= Abel Kayembe =

Malawian politician

Abel Kayembe is a Malawian politician, researcher and entrepreneur. He is the Member of Parliament for Dowa West Constituency in Malawi for Malawi Congress Party and former Deputy Minister for Foreign Affairs and International Cooperation.

==Background==
Ephraim Abel Kayembe was born in 1973 in Dzoole Village, Dowa, Malawi where he grew up and had his early education. He then attained a PhD in International Relations and Political Diplomacy with Central China Normal University and Masters in Science in Strategic Management and BSc with the University of Malawi, Chancellor College.

==Career==
In 2000, Abel Kayembe was appointed Projects Coordinator for the Ministry of Agriculture, Irrigation and Water Development and in 2005 he joined Food and Agriculture Organisation of the United Nations’ National Water and Irrigation Programme. In 2009, he began his political career with Malawi Congress Party when he contested his first election, 2009 Malawian general election to become Parliamentarian for Dowa West Constituency which he won and he was Member of Parliament for that constituency from 2009 to 2014 when he lost the 2014 Malawian general election to Kusamba Dzonzi. He appointed as acting Leader of Opposition in Parliament in 2009 to 2010.

In 2012, he joined People's Party (Malawi) and was appointed in Malawi cabinet as Deputy Minister of Foreign Affairs and International Cooperation during Joyce Banda’s presidency. During that period, he participated in bilateral meetings over the issue of Lake Malawi boundary dispute with Tanzania. He also chaired inter- ministerial committee that reviewed and developed new governance framework for Malawi. He was then awarded Voluntary Service Overseas Award on Caregivers Policy Advocacy in 2012.
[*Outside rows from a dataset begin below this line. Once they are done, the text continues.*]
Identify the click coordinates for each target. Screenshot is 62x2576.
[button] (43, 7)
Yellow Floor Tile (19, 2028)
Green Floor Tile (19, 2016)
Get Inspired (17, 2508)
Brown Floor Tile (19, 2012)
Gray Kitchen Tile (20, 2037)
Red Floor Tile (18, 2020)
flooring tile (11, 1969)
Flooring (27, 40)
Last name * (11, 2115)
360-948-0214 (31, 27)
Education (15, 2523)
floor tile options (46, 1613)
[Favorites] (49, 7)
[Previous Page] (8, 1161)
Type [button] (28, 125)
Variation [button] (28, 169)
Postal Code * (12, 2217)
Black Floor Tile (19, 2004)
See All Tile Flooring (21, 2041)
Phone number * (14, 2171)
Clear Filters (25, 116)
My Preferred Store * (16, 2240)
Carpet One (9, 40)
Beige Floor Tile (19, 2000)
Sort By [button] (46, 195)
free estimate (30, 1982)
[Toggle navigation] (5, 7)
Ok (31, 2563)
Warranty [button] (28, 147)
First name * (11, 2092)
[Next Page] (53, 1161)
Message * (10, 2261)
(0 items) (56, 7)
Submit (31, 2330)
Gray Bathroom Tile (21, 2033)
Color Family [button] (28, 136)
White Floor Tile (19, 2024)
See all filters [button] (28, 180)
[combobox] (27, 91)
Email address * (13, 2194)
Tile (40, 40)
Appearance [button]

Abel Kayembe in 2019 contested the Dowa West Constituency in the 2019 Malawian general election for the parliamentary seat under Malawi Congress Party. He and former minister Halima Daud both won back their seats. Kayembe was appointed chairperson of the Commonwealth Parliamentary Association the same year.
Before winning the 2019 Parliamentary election, Ephraim worked as an adjunct Lecturer of Public Policy Development, Organizational Change Management and Political Economy at Malawi Institute of Management and DMI St. Eugene University of Zambia.

In 2022, Abel Kayembe was appointed chairperson of the Population and Sustainable Development parliamentary committee to advocate for population management the country.